#### [Given passage]
The last element of an iterator is clearly not O(1). also note an iterator may not be finite (also probably because that iterator interface is not defined by some type, unlike Range which is also lazily represented but can be lasted easily).
I think it is more that collect is clearly O(n), there is no surprise there, as there is no other way it could be. Someone using last may unconsciously expect it to be O(1). More than that, if last has this complexity guarantee, then anyone may write a generic algorithm using it and give the expected complexity for their algorithm.
Presumably though you could define an Iterators.last that does something trivial like:
function Iterators.last(itr)
# should throw in a check for Base.IsInfinite()
# before doing this. Also potentially defer to
# `Base.last` when a method of `lastindex` exists
x = nothing # or first(itr), if that makes more sense
for y in itr
x = y
end
return x
end
I disagree. I prefer code clearly broken than surprises. I have nothing against a “generic last”, but I would prefer it to be separated. You can wrap your solution in a differently-named function, or even extend Base.last though it is not recommended.
Part of it is that the minimal interface only needs iterate, and doesn’t necessarily know anything about size. It’s optional to implement IteratorSize(IterType) and length(), let alone last. You could easily implement your own fallback last that works when an iterator HasLength() and errors otherwise. But right now you already get the error anyway.
It seems reasonable to leave it up to the implementer what optional methods to include with their iterator. Even if their iterator has an end, it could cause problems when a user expects last(iter) or iter[end] to give an answer quickly.
collect isn’t ‘supported’ for infinite iterators. If you work according to the interface, you should be calling Iterators.IteratorSize() before collect, an infinite iterator will return IsInfinite() and you should abort. Or instead collect the composition of your iterator with take, to guarantee termination.
For SizeUnknown() iterators, the generation phase is no less efficient than in the known size case, except the output array cannot be preallocated, and must be grown by pushing.
Checking for HasLength() is too weak, sinch HasShape() also guarantees finite size, and SizeUnknown() actually suggests finite size by virtue of not being IsInfinite(). It seems like the interface is lacking a way to distinguish between SizeUnknown() but definitely finite, when collect is safe, and SizeUnknown() but possibly infinite.
should just use Base.iterate and it will be fine for arrays.
Except if it needs the last value without performing an iteration, then it shouldn’t because Base.iterate is not a random access interface, while last implicitly requires that.
Thanks for all the answers! I’ve thought about it for a while and I have to say it still looks quite wrong to me. Please consider the following points:
Generic function names such as last should be generally useful. It’s weird and inconsistent to reserve a name for some data structures because of performance characteristics. If we want a constraint like this, it should be a different function with a hint in the name.

#### [Entries supplied]
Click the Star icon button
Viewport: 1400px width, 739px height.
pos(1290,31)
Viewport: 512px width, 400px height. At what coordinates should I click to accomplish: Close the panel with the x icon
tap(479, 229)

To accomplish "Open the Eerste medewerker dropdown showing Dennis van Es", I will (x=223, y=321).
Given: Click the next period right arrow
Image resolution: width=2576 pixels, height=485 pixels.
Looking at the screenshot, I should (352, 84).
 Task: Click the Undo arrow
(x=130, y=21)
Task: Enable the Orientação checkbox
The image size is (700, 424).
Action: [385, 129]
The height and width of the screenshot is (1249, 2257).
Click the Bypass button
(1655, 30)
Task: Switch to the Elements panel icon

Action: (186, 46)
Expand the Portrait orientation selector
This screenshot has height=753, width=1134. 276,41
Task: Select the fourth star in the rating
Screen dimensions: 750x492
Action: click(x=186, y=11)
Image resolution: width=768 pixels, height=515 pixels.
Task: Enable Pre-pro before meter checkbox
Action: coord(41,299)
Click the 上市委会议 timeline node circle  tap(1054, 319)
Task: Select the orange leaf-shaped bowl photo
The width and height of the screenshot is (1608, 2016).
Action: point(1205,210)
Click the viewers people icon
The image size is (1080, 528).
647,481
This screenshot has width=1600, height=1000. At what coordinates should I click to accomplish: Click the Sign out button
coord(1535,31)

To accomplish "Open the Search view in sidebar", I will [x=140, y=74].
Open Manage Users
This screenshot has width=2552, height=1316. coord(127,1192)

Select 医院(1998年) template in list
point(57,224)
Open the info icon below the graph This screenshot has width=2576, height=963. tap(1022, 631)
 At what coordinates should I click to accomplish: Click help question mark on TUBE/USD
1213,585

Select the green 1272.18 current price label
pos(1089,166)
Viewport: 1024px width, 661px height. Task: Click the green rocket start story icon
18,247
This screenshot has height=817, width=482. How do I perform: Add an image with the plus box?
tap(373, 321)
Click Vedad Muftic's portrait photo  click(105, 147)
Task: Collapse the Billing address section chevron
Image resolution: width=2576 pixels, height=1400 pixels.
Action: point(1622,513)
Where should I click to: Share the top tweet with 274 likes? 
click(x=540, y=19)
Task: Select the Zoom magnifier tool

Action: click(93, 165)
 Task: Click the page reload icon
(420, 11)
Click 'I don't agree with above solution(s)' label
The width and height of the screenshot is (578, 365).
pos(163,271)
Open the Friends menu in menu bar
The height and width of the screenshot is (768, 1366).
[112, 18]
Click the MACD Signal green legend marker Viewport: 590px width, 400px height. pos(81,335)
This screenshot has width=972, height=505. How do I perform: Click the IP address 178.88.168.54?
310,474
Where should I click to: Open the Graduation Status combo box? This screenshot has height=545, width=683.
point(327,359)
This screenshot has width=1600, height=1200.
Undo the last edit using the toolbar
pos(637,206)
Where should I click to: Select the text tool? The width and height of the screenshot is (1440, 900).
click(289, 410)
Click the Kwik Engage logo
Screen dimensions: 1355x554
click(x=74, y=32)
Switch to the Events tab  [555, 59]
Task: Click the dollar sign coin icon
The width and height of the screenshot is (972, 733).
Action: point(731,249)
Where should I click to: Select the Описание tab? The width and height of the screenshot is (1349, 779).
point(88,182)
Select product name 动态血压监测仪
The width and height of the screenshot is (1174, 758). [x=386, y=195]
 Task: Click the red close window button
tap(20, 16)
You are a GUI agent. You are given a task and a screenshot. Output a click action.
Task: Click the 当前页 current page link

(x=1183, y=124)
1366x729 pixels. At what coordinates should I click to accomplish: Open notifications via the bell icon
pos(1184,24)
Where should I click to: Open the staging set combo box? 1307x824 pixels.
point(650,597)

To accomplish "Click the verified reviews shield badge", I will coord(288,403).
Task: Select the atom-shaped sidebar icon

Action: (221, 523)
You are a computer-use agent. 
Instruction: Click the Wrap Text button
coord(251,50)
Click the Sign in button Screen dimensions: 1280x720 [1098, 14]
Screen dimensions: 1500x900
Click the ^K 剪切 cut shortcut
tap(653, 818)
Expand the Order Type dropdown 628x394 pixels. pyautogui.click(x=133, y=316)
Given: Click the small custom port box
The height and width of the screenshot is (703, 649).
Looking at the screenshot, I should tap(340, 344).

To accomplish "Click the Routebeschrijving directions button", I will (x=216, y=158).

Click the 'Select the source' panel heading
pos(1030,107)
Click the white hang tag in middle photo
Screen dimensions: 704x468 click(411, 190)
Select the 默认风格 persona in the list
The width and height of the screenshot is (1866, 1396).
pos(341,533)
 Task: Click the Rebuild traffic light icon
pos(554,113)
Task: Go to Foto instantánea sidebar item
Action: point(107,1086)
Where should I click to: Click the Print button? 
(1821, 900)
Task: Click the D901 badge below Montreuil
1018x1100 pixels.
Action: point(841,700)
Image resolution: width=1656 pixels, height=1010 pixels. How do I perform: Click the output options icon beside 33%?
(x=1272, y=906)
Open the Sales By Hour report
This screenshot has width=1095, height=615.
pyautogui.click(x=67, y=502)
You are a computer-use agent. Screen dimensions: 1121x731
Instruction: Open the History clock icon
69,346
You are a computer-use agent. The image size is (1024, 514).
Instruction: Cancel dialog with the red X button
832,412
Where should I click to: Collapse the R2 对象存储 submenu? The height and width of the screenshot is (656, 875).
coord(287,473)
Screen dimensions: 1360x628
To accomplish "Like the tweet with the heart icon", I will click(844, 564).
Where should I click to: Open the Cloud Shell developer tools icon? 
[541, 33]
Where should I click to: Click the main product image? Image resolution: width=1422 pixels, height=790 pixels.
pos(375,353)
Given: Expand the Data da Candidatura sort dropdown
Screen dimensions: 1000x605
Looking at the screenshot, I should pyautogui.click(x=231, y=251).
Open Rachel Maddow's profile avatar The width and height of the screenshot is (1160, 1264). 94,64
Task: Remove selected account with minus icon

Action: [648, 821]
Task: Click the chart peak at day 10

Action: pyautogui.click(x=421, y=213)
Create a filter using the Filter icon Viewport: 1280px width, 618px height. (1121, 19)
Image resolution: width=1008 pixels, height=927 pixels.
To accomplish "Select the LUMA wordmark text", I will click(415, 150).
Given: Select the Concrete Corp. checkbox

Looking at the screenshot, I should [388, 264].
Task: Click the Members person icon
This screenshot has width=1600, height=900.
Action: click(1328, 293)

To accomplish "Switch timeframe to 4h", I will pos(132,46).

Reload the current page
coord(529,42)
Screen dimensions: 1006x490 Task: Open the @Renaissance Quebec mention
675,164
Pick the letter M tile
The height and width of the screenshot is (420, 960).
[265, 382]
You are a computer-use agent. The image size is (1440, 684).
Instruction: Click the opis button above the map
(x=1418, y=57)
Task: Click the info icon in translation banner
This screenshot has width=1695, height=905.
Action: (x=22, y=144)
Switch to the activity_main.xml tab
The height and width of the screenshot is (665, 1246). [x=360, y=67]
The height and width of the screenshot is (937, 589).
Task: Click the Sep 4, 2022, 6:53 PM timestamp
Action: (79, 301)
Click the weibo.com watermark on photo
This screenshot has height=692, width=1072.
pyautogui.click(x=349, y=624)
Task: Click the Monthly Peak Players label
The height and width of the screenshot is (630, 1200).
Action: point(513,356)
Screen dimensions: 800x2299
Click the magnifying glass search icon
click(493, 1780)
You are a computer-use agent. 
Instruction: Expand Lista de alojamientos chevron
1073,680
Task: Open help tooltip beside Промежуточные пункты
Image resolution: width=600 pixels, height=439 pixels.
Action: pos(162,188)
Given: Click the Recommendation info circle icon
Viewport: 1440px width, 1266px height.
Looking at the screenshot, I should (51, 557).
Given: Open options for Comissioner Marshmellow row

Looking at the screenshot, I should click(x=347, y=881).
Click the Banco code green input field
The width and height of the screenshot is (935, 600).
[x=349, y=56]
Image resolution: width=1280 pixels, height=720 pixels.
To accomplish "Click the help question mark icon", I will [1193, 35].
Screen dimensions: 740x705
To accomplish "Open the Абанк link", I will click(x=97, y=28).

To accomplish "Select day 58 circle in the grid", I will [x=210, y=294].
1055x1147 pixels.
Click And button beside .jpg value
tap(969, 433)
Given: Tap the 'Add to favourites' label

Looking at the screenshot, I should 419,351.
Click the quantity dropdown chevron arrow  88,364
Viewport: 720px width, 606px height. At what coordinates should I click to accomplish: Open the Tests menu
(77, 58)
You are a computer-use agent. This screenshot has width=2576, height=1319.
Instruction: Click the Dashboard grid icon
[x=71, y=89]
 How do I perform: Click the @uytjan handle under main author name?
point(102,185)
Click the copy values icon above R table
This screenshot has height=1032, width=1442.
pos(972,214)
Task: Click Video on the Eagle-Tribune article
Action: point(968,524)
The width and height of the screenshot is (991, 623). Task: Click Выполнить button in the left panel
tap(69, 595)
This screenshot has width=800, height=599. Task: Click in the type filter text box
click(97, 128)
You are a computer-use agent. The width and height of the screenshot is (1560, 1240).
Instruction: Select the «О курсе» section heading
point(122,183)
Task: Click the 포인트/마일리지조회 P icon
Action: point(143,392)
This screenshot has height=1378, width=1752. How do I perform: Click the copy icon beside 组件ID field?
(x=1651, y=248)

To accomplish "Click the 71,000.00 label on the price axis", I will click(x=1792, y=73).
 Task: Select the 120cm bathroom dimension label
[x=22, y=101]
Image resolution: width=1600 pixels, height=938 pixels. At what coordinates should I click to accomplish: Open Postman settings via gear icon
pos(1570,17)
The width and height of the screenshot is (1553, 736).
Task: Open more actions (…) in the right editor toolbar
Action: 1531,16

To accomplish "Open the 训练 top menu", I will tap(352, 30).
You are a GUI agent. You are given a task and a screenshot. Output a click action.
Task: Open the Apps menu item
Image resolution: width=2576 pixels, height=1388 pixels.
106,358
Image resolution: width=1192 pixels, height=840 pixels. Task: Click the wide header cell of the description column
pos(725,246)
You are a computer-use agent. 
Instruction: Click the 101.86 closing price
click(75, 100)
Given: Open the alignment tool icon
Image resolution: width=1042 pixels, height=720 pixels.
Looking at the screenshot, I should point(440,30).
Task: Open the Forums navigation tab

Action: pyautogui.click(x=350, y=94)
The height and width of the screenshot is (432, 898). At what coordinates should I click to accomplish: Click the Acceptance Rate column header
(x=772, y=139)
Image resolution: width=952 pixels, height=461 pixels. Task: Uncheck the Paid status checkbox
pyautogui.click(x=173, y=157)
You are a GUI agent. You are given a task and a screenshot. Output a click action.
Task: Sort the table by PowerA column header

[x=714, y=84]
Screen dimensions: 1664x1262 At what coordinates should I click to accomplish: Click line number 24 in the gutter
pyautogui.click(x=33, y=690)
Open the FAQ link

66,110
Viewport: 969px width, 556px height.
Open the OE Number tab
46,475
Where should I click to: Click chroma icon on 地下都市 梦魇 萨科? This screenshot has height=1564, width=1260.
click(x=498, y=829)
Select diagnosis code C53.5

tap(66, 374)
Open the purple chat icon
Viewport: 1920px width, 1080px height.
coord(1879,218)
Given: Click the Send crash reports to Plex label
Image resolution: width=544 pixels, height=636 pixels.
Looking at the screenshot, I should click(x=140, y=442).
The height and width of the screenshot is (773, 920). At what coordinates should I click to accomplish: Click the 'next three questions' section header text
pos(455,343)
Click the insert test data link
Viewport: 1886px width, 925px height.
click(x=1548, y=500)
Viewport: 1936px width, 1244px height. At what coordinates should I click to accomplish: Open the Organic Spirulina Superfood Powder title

#### [Given task]
Revise the part of the iterator thread starting at "should just use" and ending at "implicitly requires that.", swapping "Base.iterate" for "Base.getindex".

#### [Answer in full]
should just use Base.getindex and it will be fine for arrays.
Except if it needs the last value without performing an iteration, then it shouldn’t because Base.getindex is not a random access interface, while last implicitly requires that.